The Muslim Brotherhood had been given the task of coming up with a new constitution, but they ran into altercations with opposing forces and decisions could not be made. So, there is no permanent constitution to clearly describe the presidential duties and powers. No doubt there will be major disagreements to come but the “vote” itself is seen to be a crucial guide for Egypt’s long, hard course ahead. The world takes a wait and see stance to see which direction this election will take.
The military has played a major role in steering Egypt down this path of transition. Field Marshal Mohamed Hussein Tantawi promised the military will continue to protect Egypt from domestic disturbances as well as defend the nation from foreign threats, and will turn power over to the new president on July 1.
If the Islamists make further political gains, that could actually jeopardize the Egyptian peace treaty with Israel, and upset the backing of the U.S. which has been a cornerstone of regional policy.
One of the biggest issues the new president is going to face is the lawlessness in the streets.
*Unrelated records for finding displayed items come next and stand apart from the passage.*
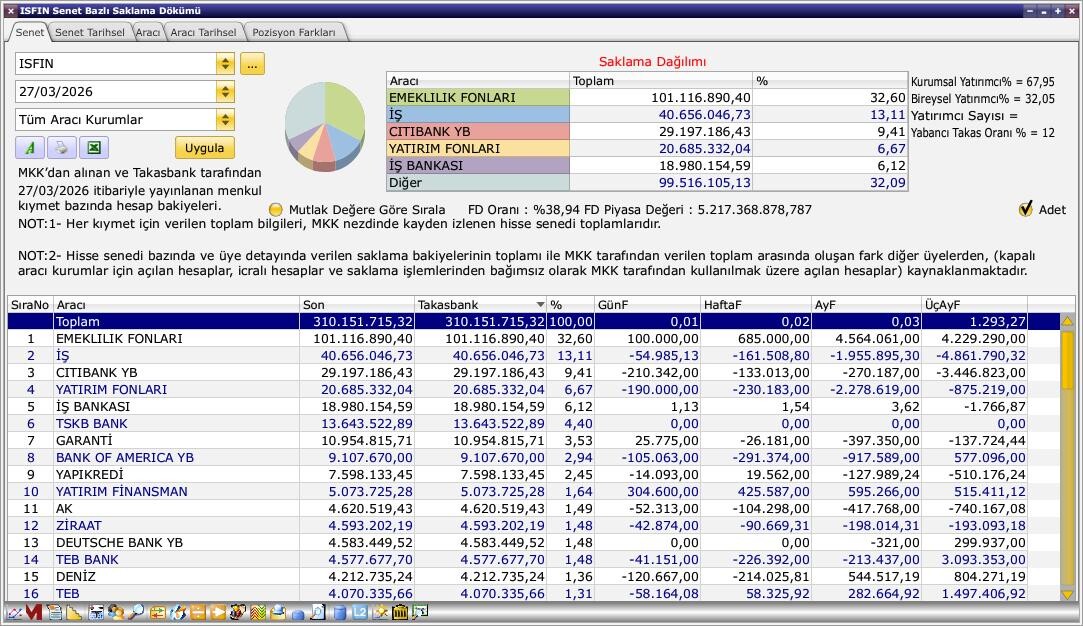
Task: Switch to the 'Senet Tarihsel' tab
Action: pyautogui.click(x=89, y=32)
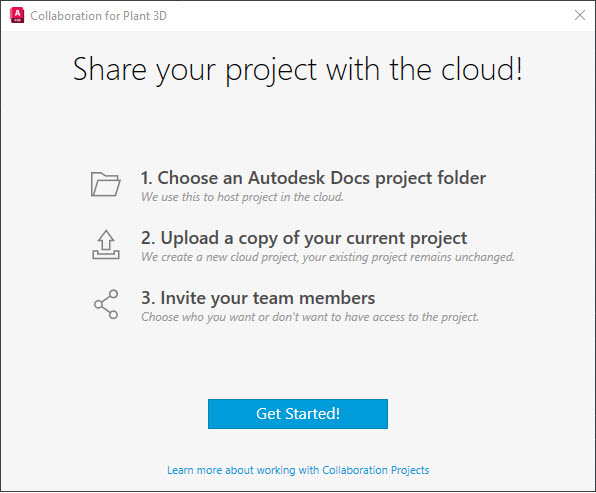Image resolution: width=596 pixels, height=493 pixels.
Task: Click the 'Choose who you want' description text
Action: (x=310, y=317)
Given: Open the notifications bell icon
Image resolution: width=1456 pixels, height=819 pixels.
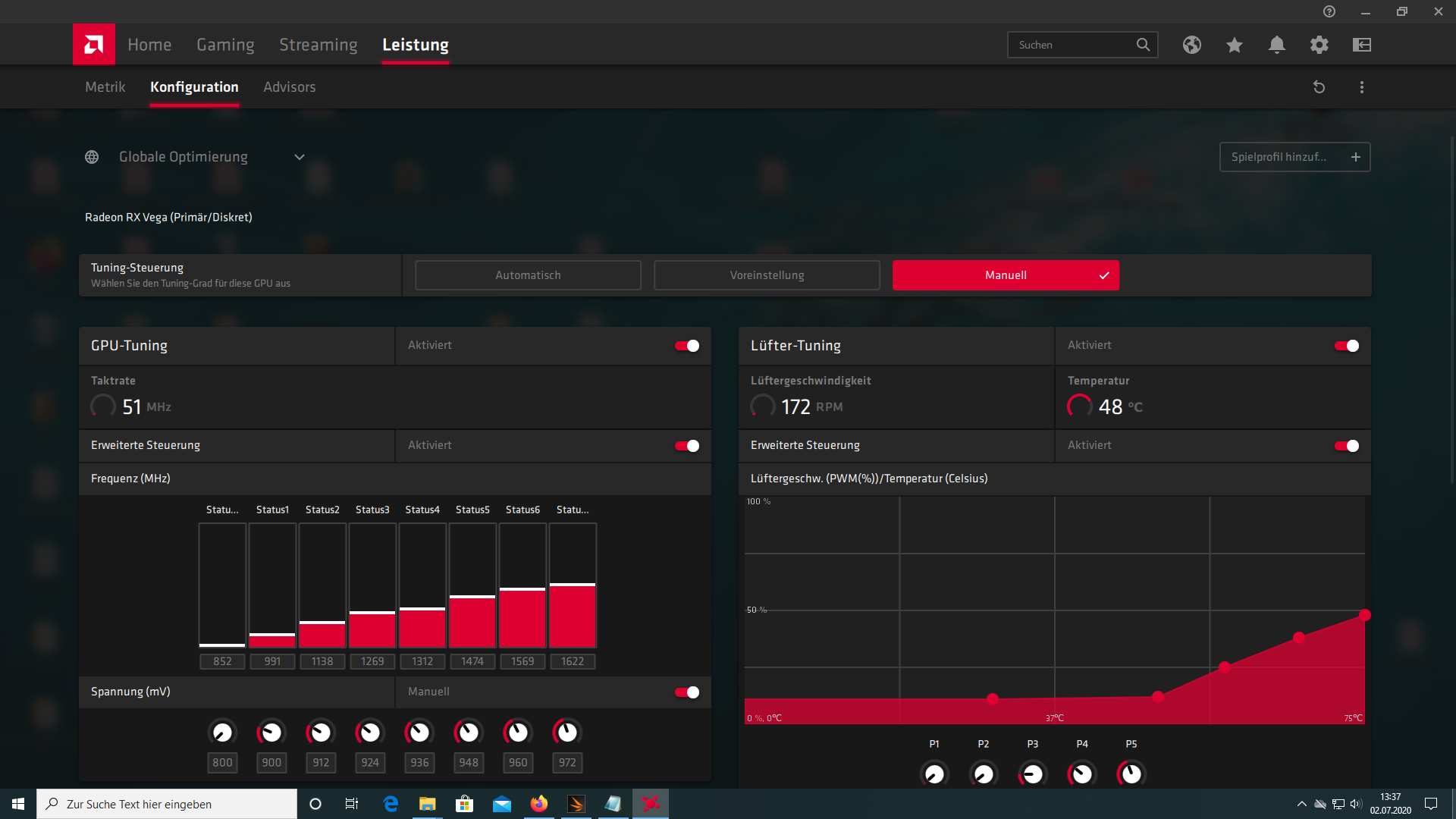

Random violent crime was almost not heard of when Mubarak ran a police state. Most of the presidential candidates have promised to make law and order a priority and teaching the police officers how to deal with human rights.
The two most popular Islamic Muslim presidential leaders running for president promise to reform the police and a couple of former Mubarak officials emphasize coming down with a “strong hand” police policy.